O confronto de volta será no próximo domingo, às 17h, no Mangueirão. O Remo joga por um empate para se garantir na final do Parazão.

Mbappé, um astro sob fogo cruzado na França

A nova geração de astros da bola não atravessa um bom momento. No Brasil, Neymar é quase uma unanimidade negativa, pelo comportamento dentro e fora de campo. Vinha atuando tão mal que sua ausência, causada por lesão, significou até um reforço para o time.

Na França, o problema envolve Kylian Mbappé, craque da seleção e um dos melhores jogadores da atualidade. Desde que ganhou a braçadeira de capitão, passou a sofrer críticas pelas atitudes em campo em relação às arbitragens e aos próprios colegas de equipe.

Um campeão de 1998, Christophe Dugarry, considerou “deplorável” o comportamento de Mbappé como capitão. Na opinião dele, o camisa 10 parece não ter entendido o real significado da função.

Dugarry também atacou o jovem astro por supostamente “andar em campo” em certas partidas, procurando escolher alguns grandes jogos para mostrar seu talento.

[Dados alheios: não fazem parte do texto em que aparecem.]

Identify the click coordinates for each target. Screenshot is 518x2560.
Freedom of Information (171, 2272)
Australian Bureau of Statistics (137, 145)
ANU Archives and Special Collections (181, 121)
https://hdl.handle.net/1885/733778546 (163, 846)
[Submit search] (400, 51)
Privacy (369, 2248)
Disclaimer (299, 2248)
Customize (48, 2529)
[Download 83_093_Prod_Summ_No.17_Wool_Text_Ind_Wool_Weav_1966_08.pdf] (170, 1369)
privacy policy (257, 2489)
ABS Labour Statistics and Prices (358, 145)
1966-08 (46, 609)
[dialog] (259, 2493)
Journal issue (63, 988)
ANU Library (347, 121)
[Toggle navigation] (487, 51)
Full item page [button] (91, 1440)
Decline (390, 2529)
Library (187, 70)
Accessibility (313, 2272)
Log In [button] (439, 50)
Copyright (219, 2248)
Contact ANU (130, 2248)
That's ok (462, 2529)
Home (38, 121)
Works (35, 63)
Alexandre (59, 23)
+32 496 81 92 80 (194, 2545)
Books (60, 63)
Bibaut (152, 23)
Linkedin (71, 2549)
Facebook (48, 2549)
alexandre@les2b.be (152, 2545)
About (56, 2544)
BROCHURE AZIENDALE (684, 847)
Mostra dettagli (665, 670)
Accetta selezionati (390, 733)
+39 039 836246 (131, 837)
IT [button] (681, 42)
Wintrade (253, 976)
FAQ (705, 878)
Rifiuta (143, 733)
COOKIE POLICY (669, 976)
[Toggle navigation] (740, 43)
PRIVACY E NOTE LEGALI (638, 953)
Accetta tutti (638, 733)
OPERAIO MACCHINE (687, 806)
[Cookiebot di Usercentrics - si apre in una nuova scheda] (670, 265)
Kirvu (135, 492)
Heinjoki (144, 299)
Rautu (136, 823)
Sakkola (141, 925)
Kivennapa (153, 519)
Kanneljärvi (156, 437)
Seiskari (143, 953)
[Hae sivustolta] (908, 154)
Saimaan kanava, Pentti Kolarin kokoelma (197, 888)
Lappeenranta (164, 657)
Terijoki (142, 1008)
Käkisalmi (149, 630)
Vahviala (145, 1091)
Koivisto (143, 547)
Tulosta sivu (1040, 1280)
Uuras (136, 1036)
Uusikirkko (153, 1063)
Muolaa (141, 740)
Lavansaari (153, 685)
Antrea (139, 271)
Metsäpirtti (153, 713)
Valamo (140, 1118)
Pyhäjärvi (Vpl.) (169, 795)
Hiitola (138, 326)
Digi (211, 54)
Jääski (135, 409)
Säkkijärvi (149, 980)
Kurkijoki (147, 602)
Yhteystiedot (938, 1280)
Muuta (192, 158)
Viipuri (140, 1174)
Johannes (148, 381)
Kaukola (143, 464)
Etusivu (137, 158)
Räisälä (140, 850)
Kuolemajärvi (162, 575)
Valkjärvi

“Mostrar uma atitude tão deplorável em duas partidas, acho anormal. Não tira em nada suas imensas qualidades, mas quando você é capitão, você tem que ser irrepreensível”, afirma Dugarry.

No plano tático, Dugarry questiona o posicionamento do craque. “Estamos habituados a um Mbappé que anda, que não quer voltar, que não se preocupa com a parte defensiva. Aqui temos absolutamente um Mbappé que não liga. Obviamente ele escolhe seus jogos”.

Na opinião dele, capitães não podem se dar ao luxo de relaxar, precisam dar exemplo de comprometimento. Apontou os dois amistosos recentes da França como exemplo da postura de Mbappé. Foi mal contra a Alemanha, que venceu por 2 a 0, e passou em branco na vitória por 3 a 2 sobre o Chile.

Apesar de compreensível o desapontamento de Dugarry, entendo que Mbappé é um dos melhores jogadores de todos os tempos na França. Não vejo também a braçadeira de capitão como uma imposição para jogar sempre bem. Astros como ele podem, de vez em quando, relaxar. É saudável e humano.

Da cobertura da Copa do Qatar, guardo como recordação mais forte a estupenda participação de Mbappé em quase todos os jogos e, acima de tudo, na brilhante atuação diante da Argentina na decisão. Fez três gols e faria o quarto – e do título – caso o árbitro não tivesse impedido o ataque fulminante no minuto final da prorrogação. 

Mbappé, campeão em 2018 na Copa da Rússia, é um jovem craque. Tem muito a amadurecer, mas é valioso demais para ser cornetado, até mesmo por um outro campeão.